The U.S. Supreme Court agreed to consider putting sharp new limits on where patent-infringement lawsuits can be filed, accepting a case that may undercut patent owners’ ability to channel cases to favorable courts.

The justices said Wednesday they will hear an appeal by TC Heartland LLC, an Indiana-based maker of water flavorings that says a Kraft Heinz Co. unit shouldn’t be allowed to sue it in Delaware.

A victory for Heartland would also bar most patent owners from pressing cases in the Eastern District of Texas, a patent-friendly jurisdiction where more than a third of all infringement suits are now filed. Heartland’s appeal has support from a group of internet retailers and software companies, as well as the financial-services industry.

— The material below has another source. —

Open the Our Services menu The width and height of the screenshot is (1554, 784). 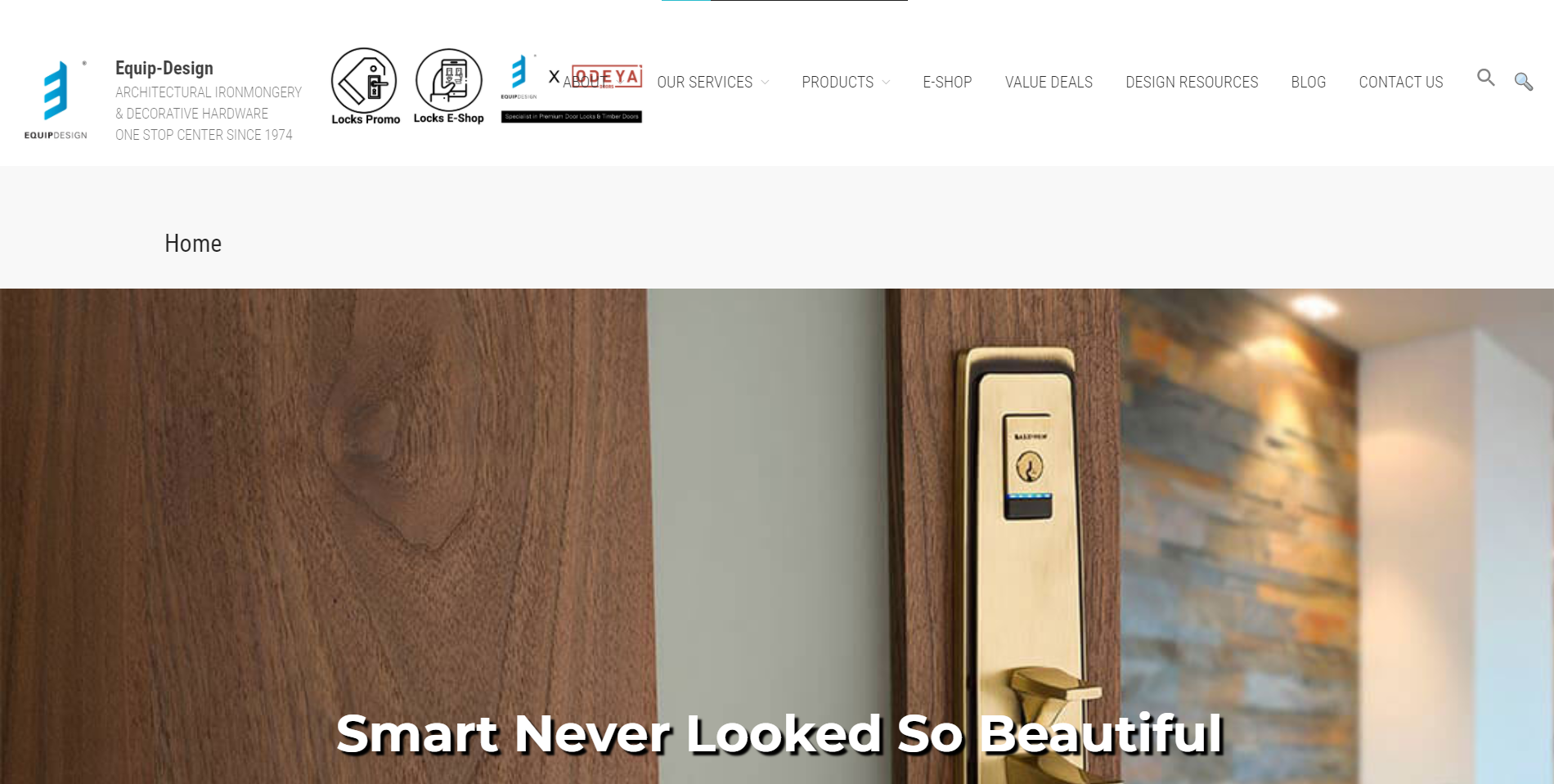tap(704, 82)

Kraft Foods Group, which sells the MiO water enhancer, is incorporated in Delaware, whose federal court is another favorite forum for patent owners.

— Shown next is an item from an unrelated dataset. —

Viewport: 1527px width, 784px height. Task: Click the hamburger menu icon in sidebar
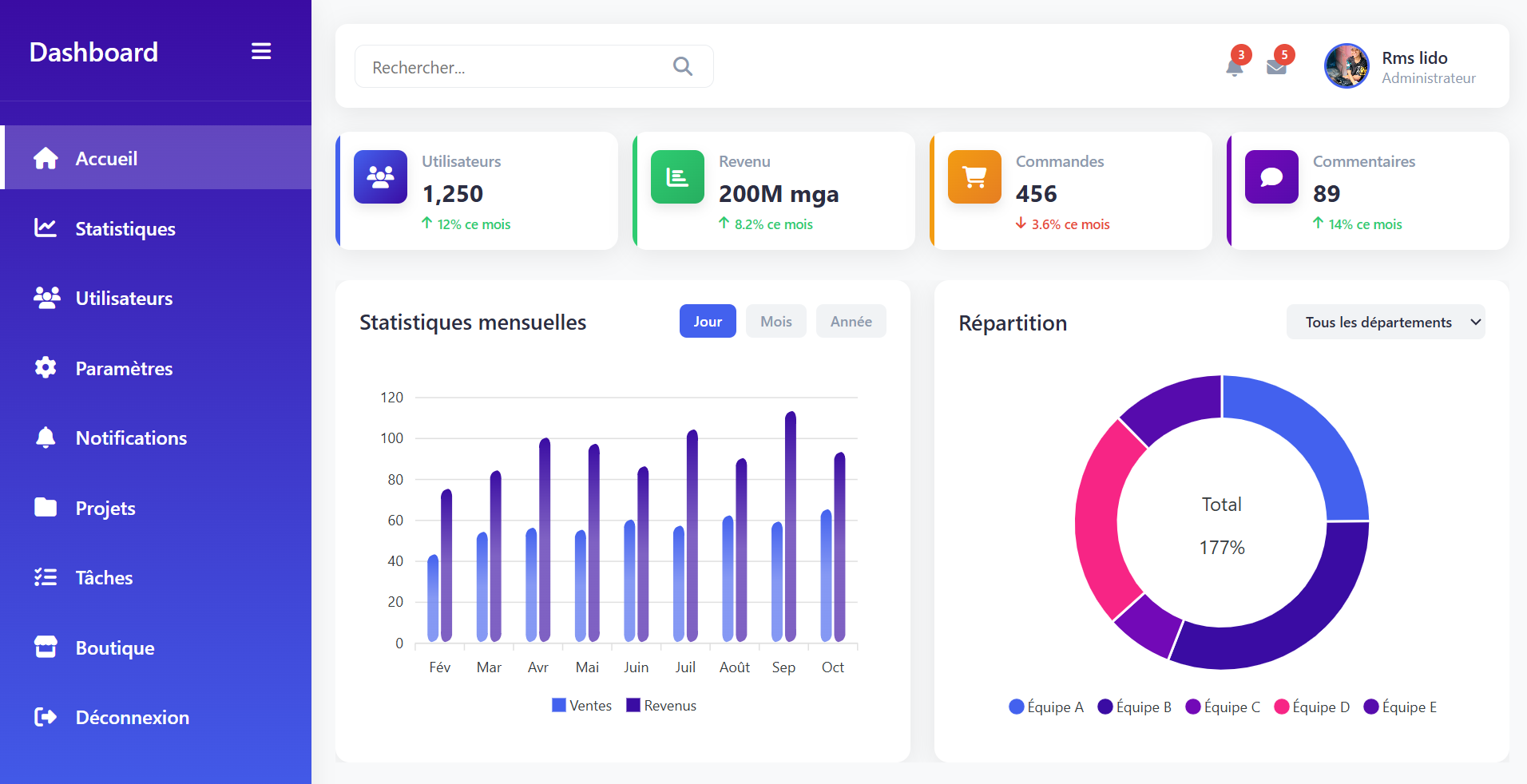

Federal patent law says lawsuits may be filed in the judicial district “where the defendant resides.” A 1957 Supreme Court decision said that means lawsuits can be filed only in the defendant’s place of incorporation, and Heartland says that ruling should remain the law.

The U.S. Court of Appeals for the Federal Circuit, however, said in 1990 that suits can be filed wherever the defendant regularly does business. That court, which specializes in patent cases, said Congress had redefined “resides” through a change enacted in 1988.

Heartland and its allies say that interpretation gives too much leverage to patent holders, including companies that exist solely for the purpose of collecting royalties and suing for infringement.

"If plaintiffs can sue alleged corporate infringers in any district in the country, it only stands to reason that they will choose to do so in the handful of districts where they are most likely to prevail or to extract a settlement," according to more than 30 companies and trade associations backing Heartland in the case. The group includes FedEx Corp., Oracle Corp. and Inc.

Kraft urged the Supreme Court not to hear the appeal, saying those concerns should be taken to Congress.

The explosion of suits in Texas "does not suggest that Congress meant something other than what it said in unmistakably clear terms in the 1988 act," Kraft argued. "Congress sometimes enacts statutes that have unintended consequences. When this happens, it is the task of Congress, not the judiciary, to revisit and revise the statute."

The high court’s decision to take the case is likely to lessen calls for congressional action on the issue. Critics have been pushing for legislation that would make it harder to file in Texas and easier to get cases transferred.

About 1,195 patent-infringement suits -- 35 percent of the number nationwide -- were filed in the Texas judicial district in the first nine months of the year. The population of Marshall, Texas, where most of the suits are filed, has a population of less than 25,000, according to 2015 U.S. Census figures.

Heartland makes its products under the Refreshe, Skinnygirl and Sunkist brands.

The case, which the court is scheduled to decide by June, is TC Heartland v. Kraft Food Groups Brand, 16-341.